Military Drone Detection

Developers of drone detection systems for military applications, including the detection, tracking and neutralization of Group-1/2 unmanned aerial systems (UAS)
Overview Military Drone Detection
By Dr Thomas Withington Last updated: February 6th, 2024

Challenges in Detecting, Identifying & Tracking Group-1/2 Drones

Detecting drones can be difficult with small- and medium-sized aircraft posing particular problems.

The United States’ Department of Defence (DOD) uses a classification system for drone size. Classifications are made according to the aircraft’s Maximum Take-Off Weight (MTOW), operating altitude and airspeed.

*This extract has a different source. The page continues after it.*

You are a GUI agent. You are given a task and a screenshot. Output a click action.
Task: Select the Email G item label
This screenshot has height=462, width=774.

  • Group-1 drones have an MTOW of between 0 and 20 pounds/lbs (nine kilograms/kg), a 1,200 feet/ft (365.8metres/m) altitude and an airspeed below 100 knots (185 kilometers-per-hour).
  • Group-2 drones have an airspeed below 250 knots (463 km/h) and fly at altitudes below 3,500ft (1,067m). This classification of drones covers aircraft with an MTOW between 21lbs (9.5kg) and 55lbs (25kg).

The problem with Group-1/2 drones is that they can be difficult to detect, identify and track using conventional radar. As such, specialist radars for drone detection may be called for.

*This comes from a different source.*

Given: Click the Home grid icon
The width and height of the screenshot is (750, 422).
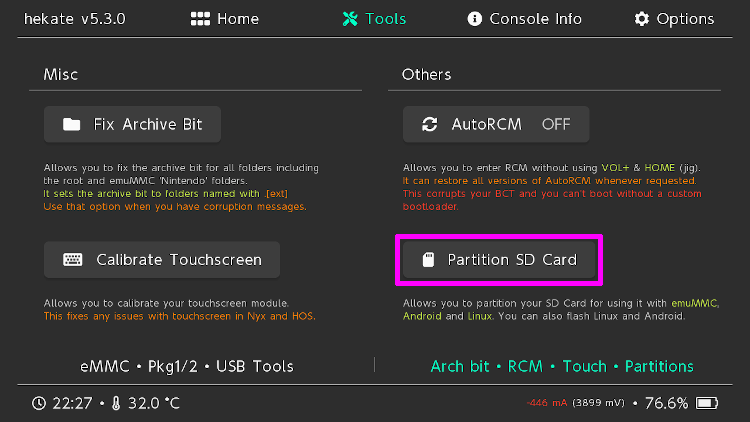Looking at the screenshot, I should (199, 19).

Small Radar Cross Sections

Many of these drones are physically small even when compared to light aircraft. They can also be constructed from materials like plastic or fiberglass which give the drone a lightweight construction. The flipside is that these materials can be bad at reflecting Radio Frequency (RF) signals back to a radar.

These two factors of non-metallic material construction and a small physical size can give a drone a small Radar Cross Section (RCS). RCS indicates how small an object seems to a radar. Much like the human eye, the smaller an object’s RCS, the harder it is for the radar to see it. Many radars have thresholds for the RCSs of the targets they detect, identify and track.

These thresholds serve a practical purpose. If a radar was tuned to detect all targets in the air within range of its antenna the radar’s processor, which determines a target’s characteristics, could become inundated. Skies are filled with flocks of birds, swarms of insects and even snow, hale and rain. All these objects can cause clutter on a radar screen.

The Problem with Clutter

Clutter may inundate a radar screen obscuring the actual target of interest to the radar operator. For example, a bird may have an RCS of 0.01 square meters. A MiG-29K (NATO reporting name Fulcrum-D) combat aircraft has an RCS of between one and 1.5 square meters. If the radar operator is looking for a MiG-29K they may tune their radar to filter out targets with RCSs of under one square meter and above two square meters. Their radar will ignore targets either side of these thresholds, allowing the operator to concentrate on their search for the MiG-29K. Some small civilian hobby drones can have RCSs equivalent to those of birds. As a result, some radars may simply ignore the drones mistaking them for birds.

A Combined Approach to Military Drone Detection

Crucially, there is no single technology which is infallible for detecting, identifying, locating and tracking a drone. Instead, passive RF sensing should be combined with other sensors like acoustics, specialist radar and optronics to ensure the highest likelihood that an errant drone does not escape unnoticed.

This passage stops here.